### Work to complete
Go over the material below and report every line that contains the word "width".

### Data extracts
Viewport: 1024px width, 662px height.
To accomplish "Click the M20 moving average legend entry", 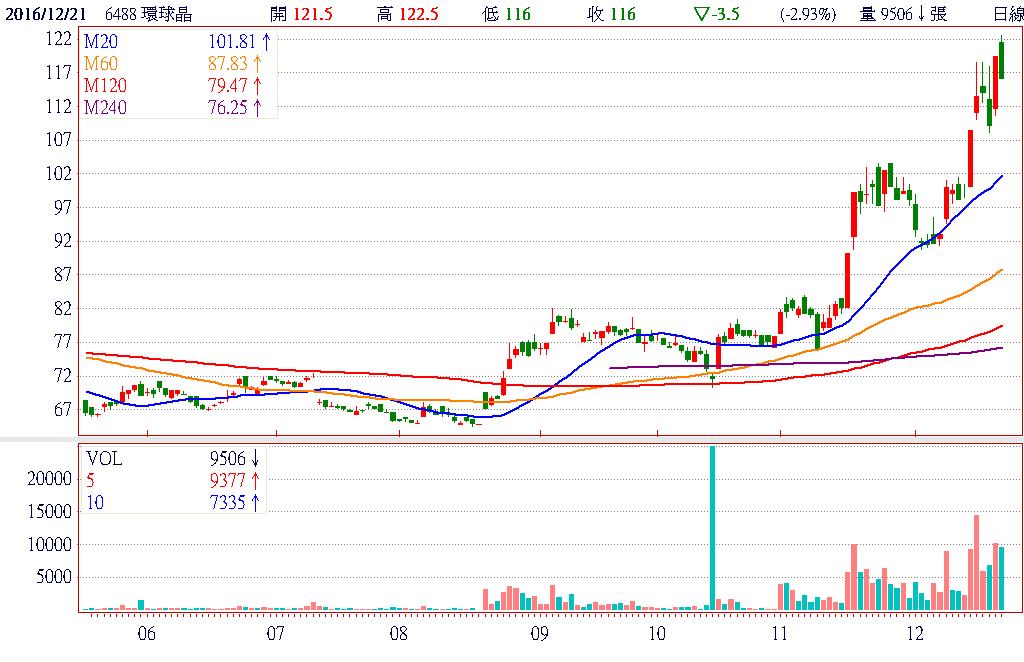I will click(x=101, y=41).
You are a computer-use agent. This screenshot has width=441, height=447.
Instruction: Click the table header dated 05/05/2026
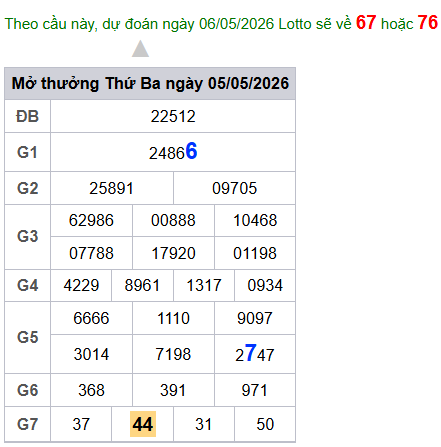(150, 83)
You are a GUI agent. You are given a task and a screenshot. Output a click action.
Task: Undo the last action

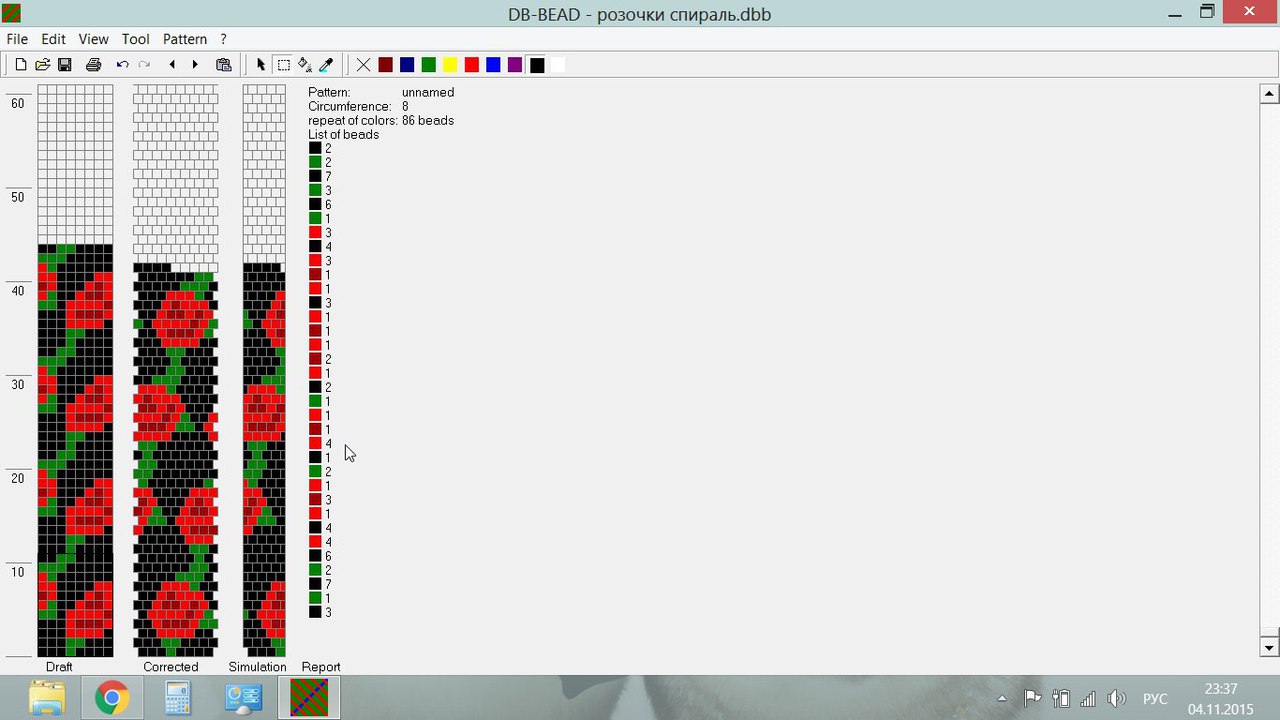click(x=122, y=65)
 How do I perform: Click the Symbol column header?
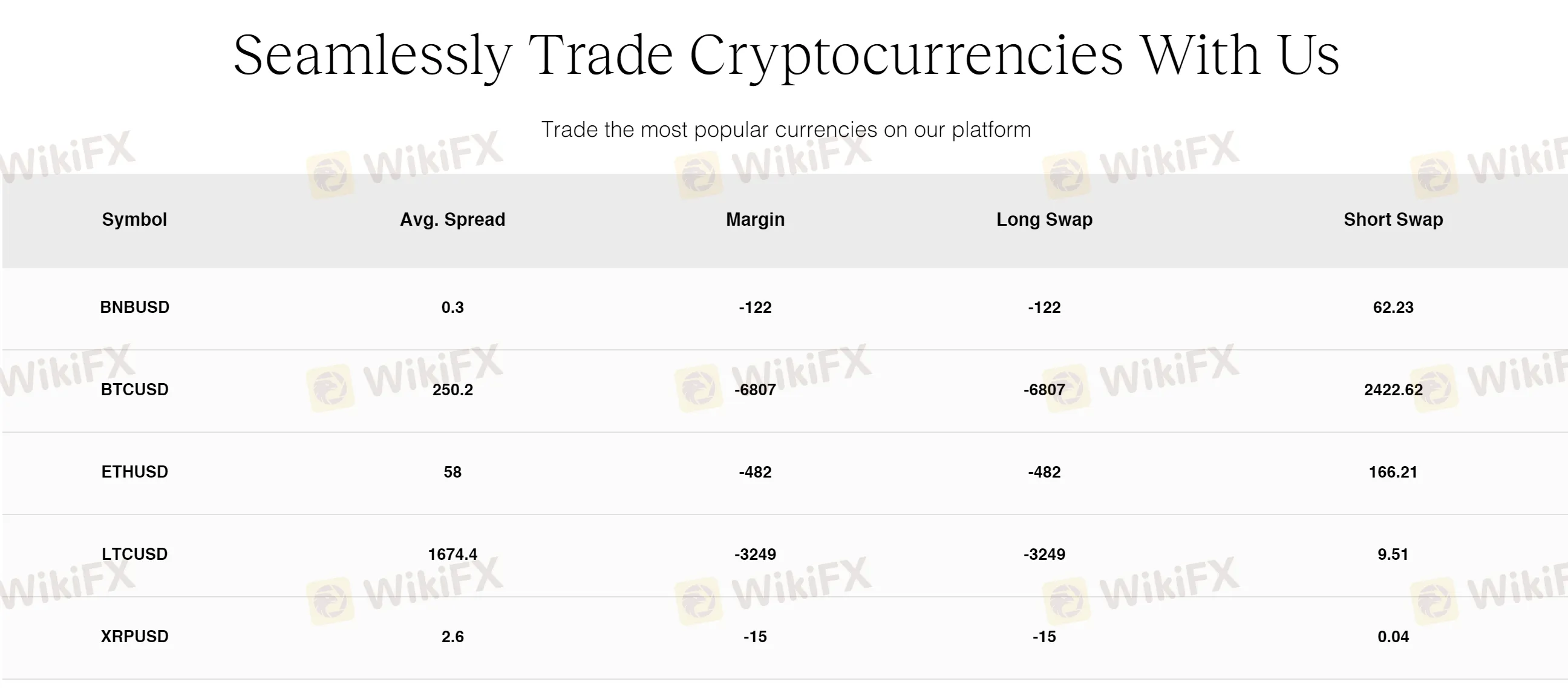tap(134, 219)
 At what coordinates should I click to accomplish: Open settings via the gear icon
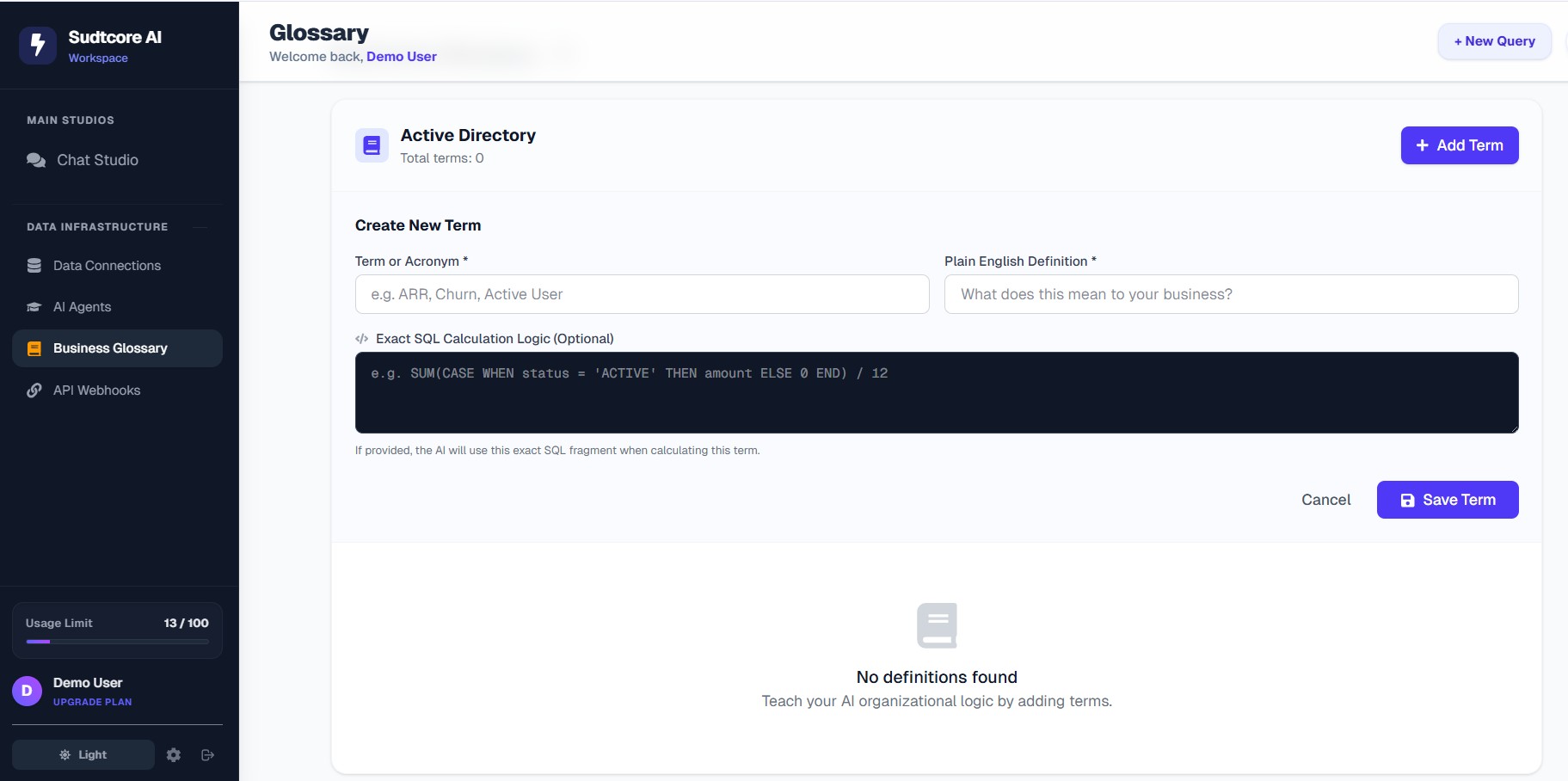click(x=174, y=755)
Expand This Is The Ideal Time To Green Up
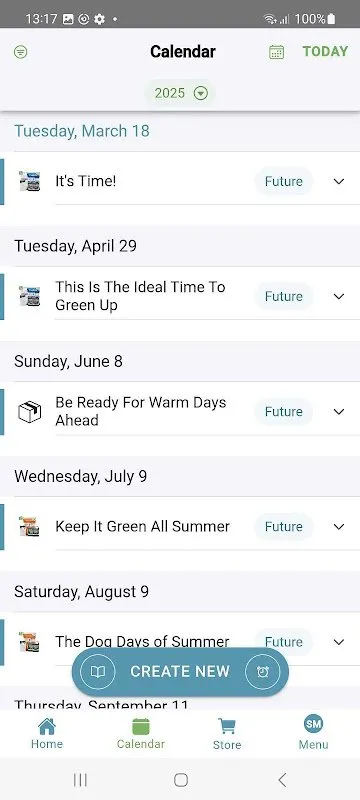 (x=339, y=296)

### Worked solution
Viewport: 1024px width, 662px height.
You are a computer-use agent. This screenshot has width=441, height=447.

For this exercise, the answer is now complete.